- Born: 15 March 1884 Dunaivtsi (Dinovitz), Podolia region, Russian Empire
- Died: 11 October 1972 (aged 88)
- Education: Honorary doctorate, Jewish Theological Seminary of America
- Occupations: educator, writer, lexicographer
- Organization(s): Shilo publishing house; Bureau of Jewish Education of NYC
- Movement: Revival of the Hebrew language
- Spouse: Rose Goldfarb
- Children: Ben‐Ami Scharfstein, Shulamith Scharfstein Chernoff

= Zevi Scharfstein =

Hebrew-language educator and lexicographer

Zevi Scharfstein (Hebrew: צבי שרפשטיין) was a prolific Hebrew-language educator, writer, and publishing entrepreneur who authored 423 works in 698 publications during his career.
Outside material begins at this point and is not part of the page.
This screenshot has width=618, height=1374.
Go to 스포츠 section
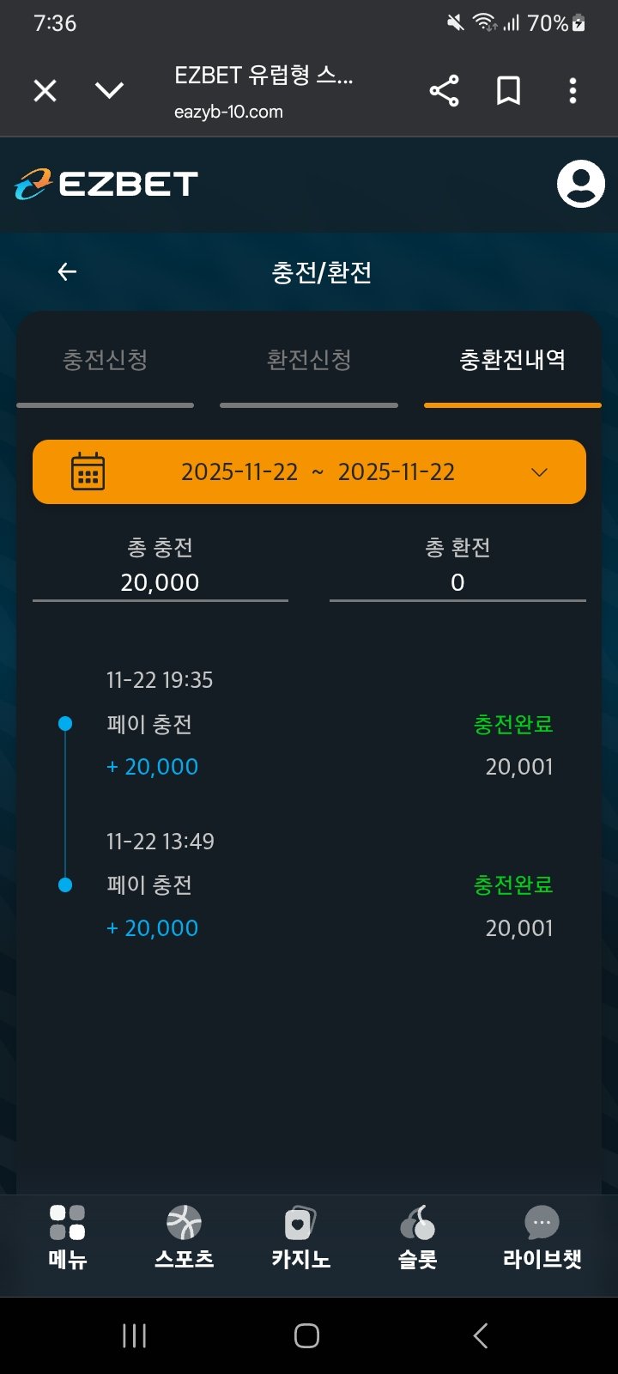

The hosts of a special celebration in Detroit honoring Scharfstein on his seventieth birthday in 1954 described him as "one of the country's leading Jewish educators" whose Hebrew instructional materials were in very wide use in the United States. His 1972 obituary in the New York Times attributed a hundred Hebrew textbooks for children to his credit, many of which in the early 1970s were "still considered classics in Hebrew schools."

Scharfstein was educated as a child by private tutors, and his only official academic degree was an honorary Doctor of Hebrew Letters, awarded by the Jewish Theological Seminary of America. But his prolific career and founding of the Shilo publishing house made him "a teacher of teachers" in the Jewish Diaspora.

== Personal life ==
Scharfstein was born in Dunaivtsi in the Podolia region of the Russian Empire, in present-day Ukraine. During his childhood, he was strongly influenced by the Haskalah movement, and the movement's emphasis on childhood education and the development of a contemporary Hebrew press both shaped his life and career. After witnessing the violence of pogroms in the region followed by the onset of World War I, Scharfstein immigrated to the United States "without a broken heart." He wrote of "writing new textbooks intended and prepared for the young generation of America."

== Career ==
Once in the US, he quickly founded a monthly magazine for children, Shaharut (Youth). Published by the Bureau of Jewish Education in New York City, Shaharuts original mission was to teach Jewish topics and Hebrew language. After the 1917 Balfour Declaration, the periodical shifted to short stories and articles about Jewish life in Palestine. Scharfstein also joined the Bureau of Jewish Education, founded by noted American Hebraist Samson Benderly in 1910, although Scharfstein was not among the group of proteges known as "the Benderly Boys," Scharfstein believing that Benderly often preferred American-born recruits over immigrants. Scharfstein was an instructor of Hebrew and Hebrew education at the Teachers Institute of the Jewish Theological Seminary in New York City from 1916 until his retirement in 1960.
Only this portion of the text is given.